The ancient crone absentmindedly stroked the large crow that sat on the back of the kitchen chair while she looked at the body of the man on the floor.

  ‘Ah, Ambros,’ she croaked. ‘What have you done this time?’

  The body had appeared in the old crone’s cottage some few weeks back. Materializing out of thin air to land on the floor in her living area. She had recognized him straight away, even though it had been over a hundred years since she had last seen him. She had also instantly perceived that he was dying. In fact, so close to death was he, that she could literally smell the stench of the River Styx on his clothes.

  A closer look at his various wounds and her worst fears were realized. Droch-fhola. The evil blood. Vampires.

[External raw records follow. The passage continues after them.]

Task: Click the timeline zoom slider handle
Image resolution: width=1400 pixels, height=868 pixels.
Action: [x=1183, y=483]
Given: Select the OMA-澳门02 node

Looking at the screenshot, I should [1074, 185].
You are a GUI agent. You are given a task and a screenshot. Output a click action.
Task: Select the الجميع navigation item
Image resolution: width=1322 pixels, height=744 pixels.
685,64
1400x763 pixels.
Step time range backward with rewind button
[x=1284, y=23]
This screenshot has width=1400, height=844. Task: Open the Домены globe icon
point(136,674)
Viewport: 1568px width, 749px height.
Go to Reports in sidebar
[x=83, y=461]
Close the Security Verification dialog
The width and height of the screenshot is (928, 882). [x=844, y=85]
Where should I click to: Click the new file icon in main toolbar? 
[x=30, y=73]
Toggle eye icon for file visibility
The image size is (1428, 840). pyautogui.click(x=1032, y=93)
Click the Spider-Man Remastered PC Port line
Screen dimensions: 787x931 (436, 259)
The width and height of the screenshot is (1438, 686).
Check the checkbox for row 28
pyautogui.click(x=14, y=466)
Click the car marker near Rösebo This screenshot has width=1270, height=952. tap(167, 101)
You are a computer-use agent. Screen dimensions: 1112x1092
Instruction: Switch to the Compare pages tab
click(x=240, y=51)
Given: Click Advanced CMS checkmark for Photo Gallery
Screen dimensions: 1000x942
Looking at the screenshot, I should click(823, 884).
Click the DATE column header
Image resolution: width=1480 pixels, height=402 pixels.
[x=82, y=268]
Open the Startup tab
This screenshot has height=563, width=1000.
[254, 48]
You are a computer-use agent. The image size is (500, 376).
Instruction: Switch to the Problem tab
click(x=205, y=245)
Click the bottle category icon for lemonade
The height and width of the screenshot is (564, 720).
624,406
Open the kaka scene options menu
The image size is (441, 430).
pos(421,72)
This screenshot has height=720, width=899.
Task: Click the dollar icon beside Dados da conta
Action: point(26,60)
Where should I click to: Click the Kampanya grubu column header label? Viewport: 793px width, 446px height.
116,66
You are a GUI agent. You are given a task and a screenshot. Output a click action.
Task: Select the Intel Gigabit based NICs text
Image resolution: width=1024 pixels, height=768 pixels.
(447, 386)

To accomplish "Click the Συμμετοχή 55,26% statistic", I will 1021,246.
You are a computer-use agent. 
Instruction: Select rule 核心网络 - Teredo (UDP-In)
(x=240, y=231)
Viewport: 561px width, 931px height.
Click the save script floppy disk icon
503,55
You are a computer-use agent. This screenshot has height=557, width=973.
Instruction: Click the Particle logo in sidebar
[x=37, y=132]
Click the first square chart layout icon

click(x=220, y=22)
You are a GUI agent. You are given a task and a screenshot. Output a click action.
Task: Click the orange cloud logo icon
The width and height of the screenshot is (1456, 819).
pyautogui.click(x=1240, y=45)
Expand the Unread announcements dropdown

  Given time a mage as powerful as the man who lay before her could survive. But he needed time. And that he did not have. So the old crone had cast a spell. It was done in desperation but it was all that she could think of.

  The spell of Gheimhridh. The winter spell.

  And now the body of Ambros lay still, under a two inch coating of ice. His heart in stasis. Not alive but not yet dead.

  She had given him time. But it had cost her dearly, for although the spell of Gheimhridh allowed one to live on borrowed time, it demanded payment in kind.

  So she had sacrificed years of her own life. And even to one who has lived for so long as to be almost immortal, time is a precious resource and not one to be given away lightly. But she would have gladly sacrificed her every last second for the not dead/not alive man in front of her. For, although she was now known to all as the Morrigan, or the goddess of battle, she remembered well the days when she had been called Morgan le Fay. Then she had been the oft time lover of the man in front of her. Myrddin Ambrosius Ambros Caledonensis, or Merlin the Magician as most knew him.

  Since then, the legend of King Arthur and his mage had been twisted and turned into a mere fable of Camelot and the eventual search for the Holy Grail. But the Morrigan remembered the truth. She remembered the battles and the sacrifices that Arthur’s knights had made as they fought against the Nosferatu. The children of the night.

  The terror of the villagers as they became mere fodder for the vampires and how, with the help of Merlin and the Olympus Foundation, they had eventually driven the Nosferatu underground so that, once more, the people of Camelot could live in happiness and light.

  Since those far flung times, myth and fable had turned the Olympus Foundation into the Knights of the Round Table and Merlin had become known as a mere magician.

  But the Morrigan knew – and so she sacrificed her own time for that of Merlin’s.

  Because his sageness and wisdom would be needed once again when the dark ones came to the fore.